My most profound memories and life experiences are associated with the land. As a young boy, I grew up without any spiritual direction. Instead of attending church on Sundays, I was taken on long wandering walks in the hardwood forests of rural Southeastern Ohio. The natural world was my escape, an energetic force that was full of wonder, magic and mystery. These early experiences in nature were formative in my life and spiritual path. They led to considerable time spent in the backcountry exploring my own connection with the earth and a profound respect for the physical world. They have also left me with looming philosophical questions about the tenets of Western religion regarding the sanctity of the land.

In the name of Manifest Destiny, Westerners expanded the reach of settler colonialism across America, claiming the land was theirs by Divine right. Modernization and what settlers’ deemed to be “civilization” swept across the continent “improving” the country and nearly erradicating entire Native cultures in their path. As a white, non-Native citizen of this country, I realize I am complicit in this act of genocide. I grapple with the legacy of my ancestors and my own indirect impact on Indigenous Americans. At the same time, my spiritual views more closely align with those of Native American cultures and Eastern religions. This existential dichotomy of living in America is present in every facet of my life.

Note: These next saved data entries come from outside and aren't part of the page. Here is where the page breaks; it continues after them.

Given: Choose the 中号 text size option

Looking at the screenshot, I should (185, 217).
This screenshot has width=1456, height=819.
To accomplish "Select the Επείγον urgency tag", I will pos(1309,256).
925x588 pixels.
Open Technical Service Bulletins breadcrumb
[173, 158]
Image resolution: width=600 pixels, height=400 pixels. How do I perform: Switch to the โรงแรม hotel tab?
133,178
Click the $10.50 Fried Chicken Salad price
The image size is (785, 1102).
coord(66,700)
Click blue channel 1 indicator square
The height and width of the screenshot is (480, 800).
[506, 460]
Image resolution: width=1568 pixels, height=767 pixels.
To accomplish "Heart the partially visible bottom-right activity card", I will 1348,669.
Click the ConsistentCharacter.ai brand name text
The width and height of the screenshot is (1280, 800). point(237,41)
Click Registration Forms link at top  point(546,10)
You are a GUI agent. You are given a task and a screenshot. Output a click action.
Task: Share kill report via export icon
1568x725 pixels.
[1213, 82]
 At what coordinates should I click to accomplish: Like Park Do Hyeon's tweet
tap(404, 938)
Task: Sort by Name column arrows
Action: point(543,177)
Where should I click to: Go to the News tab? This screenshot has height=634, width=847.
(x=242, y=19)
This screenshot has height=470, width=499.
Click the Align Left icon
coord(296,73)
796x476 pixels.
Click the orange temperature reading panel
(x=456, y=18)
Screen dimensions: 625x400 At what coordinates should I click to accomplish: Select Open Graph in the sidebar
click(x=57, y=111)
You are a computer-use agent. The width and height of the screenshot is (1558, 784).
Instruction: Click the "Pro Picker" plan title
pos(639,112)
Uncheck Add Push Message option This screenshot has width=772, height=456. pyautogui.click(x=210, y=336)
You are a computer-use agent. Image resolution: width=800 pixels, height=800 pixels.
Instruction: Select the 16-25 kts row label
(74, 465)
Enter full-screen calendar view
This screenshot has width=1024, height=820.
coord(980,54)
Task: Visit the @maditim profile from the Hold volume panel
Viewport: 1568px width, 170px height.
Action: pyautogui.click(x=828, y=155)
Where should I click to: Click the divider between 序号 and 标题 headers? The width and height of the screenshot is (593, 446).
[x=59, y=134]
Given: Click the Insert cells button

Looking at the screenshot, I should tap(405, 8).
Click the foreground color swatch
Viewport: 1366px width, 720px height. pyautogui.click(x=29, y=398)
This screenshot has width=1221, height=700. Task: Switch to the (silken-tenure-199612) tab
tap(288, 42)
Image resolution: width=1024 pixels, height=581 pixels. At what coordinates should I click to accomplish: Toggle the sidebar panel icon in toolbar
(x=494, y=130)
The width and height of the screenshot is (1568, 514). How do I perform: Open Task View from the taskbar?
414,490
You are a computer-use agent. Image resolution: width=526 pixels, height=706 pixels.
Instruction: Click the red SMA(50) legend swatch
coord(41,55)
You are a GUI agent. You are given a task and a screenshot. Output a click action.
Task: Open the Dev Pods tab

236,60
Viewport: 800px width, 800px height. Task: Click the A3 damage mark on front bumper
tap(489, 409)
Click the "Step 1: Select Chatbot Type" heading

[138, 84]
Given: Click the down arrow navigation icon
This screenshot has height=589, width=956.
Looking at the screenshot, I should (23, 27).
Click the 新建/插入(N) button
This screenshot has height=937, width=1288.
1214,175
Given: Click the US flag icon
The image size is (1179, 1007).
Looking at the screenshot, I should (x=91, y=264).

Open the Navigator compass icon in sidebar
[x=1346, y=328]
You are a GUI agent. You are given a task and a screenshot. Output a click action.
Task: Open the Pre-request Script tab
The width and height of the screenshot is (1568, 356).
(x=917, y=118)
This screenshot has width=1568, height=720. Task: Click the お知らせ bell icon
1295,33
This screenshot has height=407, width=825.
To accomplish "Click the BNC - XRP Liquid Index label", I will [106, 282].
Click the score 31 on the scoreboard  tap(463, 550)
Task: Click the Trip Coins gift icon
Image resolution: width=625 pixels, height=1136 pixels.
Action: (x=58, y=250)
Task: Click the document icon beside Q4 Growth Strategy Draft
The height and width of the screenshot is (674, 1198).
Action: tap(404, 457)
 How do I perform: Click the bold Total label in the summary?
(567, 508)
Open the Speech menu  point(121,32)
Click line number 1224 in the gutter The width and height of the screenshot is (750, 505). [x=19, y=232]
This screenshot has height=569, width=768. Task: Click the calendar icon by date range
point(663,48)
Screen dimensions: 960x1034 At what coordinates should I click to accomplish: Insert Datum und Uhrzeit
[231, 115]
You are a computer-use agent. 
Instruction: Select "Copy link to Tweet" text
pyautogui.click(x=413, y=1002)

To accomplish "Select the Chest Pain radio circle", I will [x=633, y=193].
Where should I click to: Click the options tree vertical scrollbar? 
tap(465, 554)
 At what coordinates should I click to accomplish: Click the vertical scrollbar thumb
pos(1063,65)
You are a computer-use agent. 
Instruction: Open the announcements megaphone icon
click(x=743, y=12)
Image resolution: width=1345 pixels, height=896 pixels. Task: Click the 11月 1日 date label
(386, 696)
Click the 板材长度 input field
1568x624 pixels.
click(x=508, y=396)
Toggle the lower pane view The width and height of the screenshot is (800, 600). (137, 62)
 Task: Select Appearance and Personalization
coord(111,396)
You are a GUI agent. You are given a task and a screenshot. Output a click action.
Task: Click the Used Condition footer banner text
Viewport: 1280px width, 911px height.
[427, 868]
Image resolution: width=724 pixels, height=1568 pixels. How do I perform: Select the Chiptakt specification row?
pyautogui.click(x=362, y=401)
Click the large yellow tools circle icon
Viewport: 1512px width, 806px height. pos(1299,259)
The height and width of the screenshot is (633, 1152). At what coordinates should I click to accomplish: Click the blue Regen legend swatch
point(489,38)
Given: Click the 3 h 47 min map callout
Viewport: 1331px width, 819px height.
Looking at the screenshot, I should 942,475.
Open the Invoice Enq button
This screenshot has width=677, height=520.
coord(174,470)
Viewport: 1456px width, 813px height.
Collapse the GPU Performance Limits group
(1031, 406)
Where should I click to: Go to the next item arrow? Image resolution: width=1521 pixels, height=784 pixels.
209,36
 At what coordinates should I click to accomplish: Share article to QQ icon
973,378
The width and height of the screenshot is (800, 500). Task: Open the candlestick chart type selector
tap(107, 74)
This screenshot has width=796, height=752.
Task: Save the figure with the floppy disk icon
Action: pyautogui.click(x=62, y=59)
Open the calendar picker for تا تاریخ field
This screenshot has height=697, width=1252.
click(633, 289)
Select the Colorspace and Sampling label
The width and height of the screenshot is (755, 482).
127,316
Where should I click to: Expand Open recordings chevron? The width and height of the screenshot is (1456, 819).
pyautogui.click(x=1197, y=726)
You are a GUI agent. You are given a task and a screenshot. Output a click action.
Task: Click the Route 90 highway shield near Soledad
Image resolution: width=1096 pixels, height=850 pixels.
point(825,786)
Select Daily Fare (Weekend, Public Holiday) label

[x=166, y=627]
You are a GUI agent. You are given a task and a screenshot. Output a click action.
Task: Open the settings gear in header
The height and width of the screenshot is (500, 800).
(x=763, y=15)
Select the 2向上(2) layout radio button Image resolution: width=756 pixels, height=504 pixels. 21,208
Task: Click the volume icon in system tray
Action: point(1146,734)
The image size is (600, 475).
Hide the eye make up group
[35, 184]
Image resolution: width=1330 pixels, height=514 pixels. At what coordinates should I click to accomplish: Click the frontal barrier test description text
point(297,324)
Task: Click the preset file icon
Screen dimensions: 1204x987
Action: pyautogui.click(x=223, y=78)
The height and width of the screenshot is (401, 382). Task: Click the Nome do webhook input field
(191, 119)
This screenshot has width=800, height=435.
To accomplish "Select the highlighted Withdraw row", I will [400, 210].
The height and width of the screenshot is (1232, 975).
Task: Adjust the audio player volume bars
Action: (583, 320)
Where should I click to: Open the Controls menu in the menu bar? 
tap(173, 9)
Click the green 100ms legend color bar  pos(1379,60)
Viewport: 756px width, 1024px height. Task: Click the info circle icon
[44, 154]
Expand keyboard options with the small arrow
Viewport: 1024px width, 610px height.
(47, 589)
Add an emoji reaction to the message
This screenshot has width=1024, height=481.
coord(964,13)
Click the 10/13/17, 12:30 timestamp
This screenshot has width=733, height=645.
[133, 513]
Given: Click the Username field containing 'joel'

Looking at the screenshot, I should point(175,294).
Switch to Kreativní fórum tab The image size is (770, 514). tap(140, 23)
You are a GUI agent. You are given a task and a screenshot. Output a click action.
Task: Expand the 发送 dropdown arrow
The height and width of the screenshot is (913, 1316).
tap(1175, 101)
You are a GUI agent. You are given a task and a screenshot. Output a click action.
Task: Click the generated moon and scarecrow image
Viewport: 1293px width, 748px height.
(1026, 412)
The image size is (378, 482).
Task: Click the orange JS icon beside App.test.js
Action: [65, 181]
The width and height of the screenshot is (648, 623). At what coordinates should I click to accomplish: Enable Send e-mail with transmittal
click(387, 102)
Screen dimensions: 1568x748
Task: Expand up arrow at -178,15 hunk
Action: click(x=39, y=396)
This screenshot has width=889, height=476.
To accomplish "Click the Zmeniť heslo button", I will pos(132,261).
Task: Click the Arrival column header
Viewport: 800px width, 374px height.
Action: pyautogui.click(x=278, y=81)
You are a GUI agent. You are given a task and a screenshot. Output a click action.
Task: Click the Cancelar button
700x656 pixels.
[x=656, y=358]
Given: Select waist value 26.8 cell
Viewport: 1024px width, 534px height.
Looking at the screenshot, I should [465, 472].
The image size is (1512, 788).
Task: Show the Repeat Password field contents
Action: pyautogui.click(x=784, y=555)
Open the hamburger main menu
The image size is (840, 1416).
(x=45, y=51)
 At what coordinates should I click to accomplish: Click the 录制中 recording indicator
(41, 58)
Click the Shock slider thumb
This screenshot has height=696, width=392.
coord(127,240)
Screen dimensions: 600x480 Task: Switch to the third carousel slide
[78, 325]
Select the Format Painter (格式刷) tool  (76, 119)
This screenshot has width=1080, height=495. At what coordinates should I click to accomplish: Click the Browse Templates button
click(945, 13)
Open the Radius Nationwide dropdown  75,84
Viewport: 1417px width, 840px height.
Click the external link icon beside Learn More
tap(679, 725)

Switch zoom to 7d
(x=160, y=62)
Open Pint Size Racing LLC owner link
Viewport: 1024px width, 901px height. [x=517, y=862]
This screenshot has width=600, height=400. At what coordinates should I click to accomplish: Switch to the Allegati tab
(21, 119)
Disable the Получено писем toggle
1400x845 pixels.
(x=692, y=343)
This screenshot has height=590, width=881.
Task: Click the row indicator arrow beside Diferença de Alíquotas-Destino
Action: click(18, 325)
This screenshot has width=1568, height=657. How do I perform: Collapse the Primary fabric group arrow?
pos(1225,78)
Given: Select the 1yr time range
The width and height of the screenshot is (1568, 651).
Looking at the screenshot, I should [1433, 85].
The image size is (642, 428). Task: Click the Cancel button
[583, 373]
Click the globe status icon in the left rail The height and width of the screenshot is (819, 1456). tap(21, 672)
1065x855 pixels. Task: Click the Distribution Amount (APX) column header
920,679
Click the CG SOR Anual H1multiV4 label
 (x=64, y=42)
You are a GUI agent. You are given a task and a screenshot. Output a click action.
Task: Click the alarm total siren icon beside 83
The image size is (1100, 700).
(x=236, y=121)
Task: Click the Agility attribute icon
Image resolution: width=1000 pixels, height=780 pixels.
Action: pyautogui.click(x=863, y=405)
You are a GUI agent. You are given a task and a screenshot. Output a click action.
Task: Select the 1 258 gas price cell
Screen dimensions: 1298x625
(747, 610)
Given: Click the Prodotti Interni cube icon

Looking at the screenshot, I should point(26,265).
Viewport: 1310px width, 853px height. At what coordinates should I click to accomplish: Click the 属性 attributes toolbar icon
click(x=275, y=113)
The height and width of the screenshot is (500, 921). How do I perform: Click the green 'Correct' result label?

Shortly after moving to Morgantown, West Virginia, I discovered that a local shopping center had been built upon a 800-year-old sacred burial ground and village site associated with the Monongahelan culture. I’d frequently shopped at the Center and this new revelation transformed my understanding of the landscape and place I called home. Reflected in the scene in front of me was an ancient, spiritually important and hallowed landscape clouded by the tangible constructions of modern Western culture. In an effort to reckon with this conflict, I was compelled to photograph the site and the resulting image held a mysterious duality. While the photograph is always rooted to the present moment, it can also connect to something ancient, alluding to what has happened. A photograph displays what is there and what is not there – a mirror and a memory.

In Vanishing Points, I locate and photograph significant sites of indigenous American presence, including ancient earthworks, sacred landforms, documented archaeological sites and contested battlegrounds. The sites I choose to visit and photograph are literal and metaphorical vanishing points. They are places in the landscape where two lines, or cultures, converge. While visiting these sites, I reflect on the monuments our modern culture will presumably leave behind and what the archaeological evidence of our civilization will reveal about our time on Earth.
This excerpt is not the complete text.